Viviana Mazza, Il "maestro dell'accordo" alla prova dello zar: adulazione, minacce e il rischio di troppi bluff, Corriere della Sera, 15 marzo 2025
NEW YORK Donald Trump ha descritto la geopolitica come una partita a carte. I russi hanno conquistato il 20% dell’Ucraina, quindi «hanno le carte». Zelensky no. «Non sei in una buona posizione, non hai le carte. Con noi cominci ad avere le carte», gli ha detto nel famoso scontro dello Studio Ovale. L’America, ovviamente, dal punto di vista di Trump ha sempre le carte. Se l’America non vince sempre, secondo Trump è a causa della stupidità dei suoi predecessori e del fatto che il mondo si approfitta di lei. Ora però la sua visione e la sua politica estera affrontano il test di Putin.
Negoziando in Ucraina, in Medio Oriente e con la Cina, Trump — che si considera il «maestro dell’accordo» — vuole ottenere vittorie che mostrino che è uno dei più grandi presidenti della Storia americana e gli permettano di concentrare le risorse militari in Asia. Trump sa che trattare con Putin non è come trattare con i leader di Messico o Canada. Ha già ridimensionato i tempi: in campagna elettorale diceva che avrebbe risolto il conflitto in 24 ore, ma a dicembre, prima dell’insediamento alla Casa Bianca, ha suggerito che «sei mesi» sono più realistici. L’obiettivo potrebbe essere un cessate il fuoco nei primi 100 giorni del suo mandato, come ha detto a un certo punto un suo consigliere. Il problema è che Putin non ha la stessa fretta.
Anche se Trump insiste che Putin vuole la pace, forse non gli è sfuggito che sta prendendo tempo. Giovedì scorso, pur dicendosi desideroso di incontrare il presidente russo, Trump ha detto che il conflitto va risolto rapidamente e ha parlato di situazione «difficile» riferendosi ai dettagli dell’accordo finale.
Trump si presenta come un mediatore nell’interesse «dell’America e del mondo»: «Se mi allineo con l’uno o l’altro — ha detto quando gli hanno chiesto se stia con gli ucraini o con i russi — non avremo mai un accordo. Volete che dica cose terribili su Putin, e poi gli dico “Ciao Vladimir, che ne pensi dell’accordo?” Non funziona così». Trump si è anche detto consapevole dell’ossessione del leader russo per l’Ucraina («Era la pupilla dei suoi occhi. Gli dicevo: non farlo») ma non si stanca di ripetere che, se ci fosse stato lui alla Casa Bianca, Putin non l’avrebbe invasa per il «rispetto» che nutre per nei suoi confronti (a differenza di Obama o di Biden) e per il fatto che «ha passato l’inferno con me, una caccia alle streghe» (il Russiagate, l’indagine per collusione con la Russia nel suo primo mandato).
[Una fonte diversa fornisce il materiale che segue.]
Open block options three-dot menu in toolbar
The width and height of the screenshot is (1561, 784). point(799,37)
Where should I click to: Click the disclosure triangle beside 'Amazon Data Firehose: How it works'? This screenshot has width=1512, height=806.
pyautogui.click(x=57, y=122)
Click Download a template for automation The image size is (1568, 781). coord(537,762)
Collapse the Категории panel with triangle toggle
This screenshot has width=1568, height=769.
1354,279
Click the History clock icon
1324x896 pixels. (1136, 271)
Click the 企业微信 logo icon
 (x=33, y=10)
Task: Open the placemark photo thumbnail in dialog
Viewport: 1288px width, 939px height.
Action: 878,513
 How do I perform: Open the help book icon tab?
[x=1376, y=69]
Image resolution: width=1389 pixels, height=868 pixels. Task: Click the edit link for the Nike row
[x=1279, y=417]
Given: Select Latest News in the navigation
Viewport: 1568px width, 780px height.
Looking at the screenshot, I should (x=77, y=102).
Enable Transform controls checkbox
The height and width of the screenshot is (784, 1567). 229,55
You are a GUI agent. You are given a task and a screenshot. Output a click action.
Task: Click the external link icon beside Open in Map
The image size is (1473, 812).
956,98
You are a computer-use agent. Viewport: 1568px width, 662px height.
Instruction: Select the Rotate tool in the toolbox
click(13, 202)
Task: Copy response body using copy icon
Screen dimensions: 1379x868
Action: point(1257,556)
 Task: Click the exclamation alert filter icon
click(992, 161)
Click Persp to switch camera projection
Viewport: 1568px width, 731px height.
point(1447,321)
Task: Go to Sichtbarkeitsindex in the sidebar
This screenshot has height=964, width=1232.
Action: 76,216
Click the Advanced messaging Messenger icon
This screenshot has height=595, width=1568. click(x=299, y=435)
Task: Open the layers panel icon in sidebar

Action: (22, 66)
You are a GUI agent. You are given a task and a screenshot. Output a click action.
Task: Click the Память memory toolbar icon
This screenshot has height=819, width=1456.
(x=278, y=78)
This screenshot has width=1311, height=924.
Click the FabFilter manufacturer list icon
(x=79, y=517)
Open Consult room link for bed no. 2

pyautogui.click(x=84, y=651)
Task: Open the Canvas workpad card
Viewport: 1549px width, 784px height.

Non c’è dubbio che Trump ammiri la forza, la furbizia e la spudoratezza di Putin, come di altri leader autoritari, anche se fanno i loro interessi nazionali. Quando tratta con gli alleati «comincia parlando duramente, poi entrano i negoziatori, funziona così» ci spiegava di recente la sua ex portavoce alla Casa Bianca Mercedes Schlapp. Con Putin ha alternato l’adulazione e le concessioni alle minacce di sanzioni «devastanti» (ieri lo ha rappresentato come vincitore a Kursk: sa che il leader russo non accetterà mai la tregua se non mostra di aver riconquistato quella regione).
I sostenitori di Trump come Schlapp dicono che sono tattiche negoziali di «due maschi alfa»: «Putin rispetta e ha paura di Trump, che sa come parlargli». I critici temono che in questa partita Putin abbia scoperto il bluff di Trump e che stia solo cercando di manipolarlo. La storica e scrittrice Anne Applebaum dice che Trump vuole «rapporti con la Russia basati su accordi economici e immagina una cerimonia in cui lui Putin e forse Xi Jinping firmano un accordo e si dividono il mondo. E questo coincide con quello che vuole Putin».
La domanda di cui ancora non conosciamo la risposta è quali concessioni è disposto a fare alla fine Trump, pur di ottenere la tregua che ha promesso ai suoi elettori. Nelle conferenze stampa, qua e là il presidente ha ribadito l’appoggio per la Nato, incluso l’articolo 5, e in particolare per la Polonia, ma ha chiarito che l’ucraina non potrà entrare nella Nato e la Russia potrà tenere buona parte dei territori conquistati. Cosa dirà, se Putin chiede le dimissioni di Zelensky o il ritiro delle truppe Nato dall’Europa dell’est? Alcuni consiglieri gli suggeriscono di non abbandonare Kiev, ma la vera ragione non è la paura della Russia, considerata «una potenza in declino», ci dice Alex Gray, suo ex capo dello staff al consiglio di sicurezza nazionale. La ragione è che non vogliono che la Cina o l’Iran si facciano venire brutte idee e temono che, se sarà Pechino a ricostruire l’Ucraina, la trasformerà in una sua colonia.